Design a Playground

Design a Playground lesson plan

Use imagination and problem-solving skills to build a model of a dream playground, taking into special consideration kids' favorite equipment and safety.

  • 1.

    Take a survey to identify your classmates' favorite playgrounds. What pieces of equipment are favorites? What safety features can you identify in this playground equipment? How high can children climb? Measure the depth of cushioning material in fall zones. See how movable parts are protected so they can't pinch. Measure how much space there is between pieces of moving and stationary equipment.

  • 2.

    If you could design the playground of your dreams, what would it look like? Sketch your ideas with Crayola® Colored Pencils on white paper. Figure out how to draw the playground to scale.

  • 3.

    Find a large piece of recycled corrugated cardboard to use as a base for your playground. Which recycled and craft items can you use to construct a model of each piece of equipment? (cardboard tubes, boxes, craft sticks, bottle tops, feathers) Be creative and think up new possibilities. Construct the model to scale if possible. Cut pieces with Crayola Scissors. Use Crayola School Glue, string, chenille sticks, and tape to help hold pieces together. Shape Crayola Model Magic into playground equipment or anchors, too. Dry.

  • 4.

    Cover a table top with recycled newspaper. Paint playground and equipment surfaces using Crayola Washable Paint and Paint Brushes. Dry.
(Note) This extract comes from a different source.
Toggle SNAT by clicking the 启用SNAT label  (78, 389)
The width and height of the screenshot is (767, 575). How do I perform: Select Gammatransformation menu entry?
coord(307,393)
  • Children survey favorite outdoor equipment and identify safety concerns and measures related to playground apparatus and design.
  • Students explore spatial relationships and their importance in safe playground design.
  • Children design an original playground that incorporates information about children's preferences and safety.


  • Older and younger children work together to research and design a dream playground.
  • Design a toy, considering both safety and fun. Name your toy, write directions for using it, identify the ages for which it is intended. Design an attractive box in which it could be marketed.
  • With adults in the community, survey playgrounds in your area to identify safety features and hazards. How can you advocate for safer playgrounds?
  • Design a playground especially for children with special needs. Which safety features would you be needed to protect differently-abled children? Think of fun new equipment that would take into consideration the unique abilities of special needs children.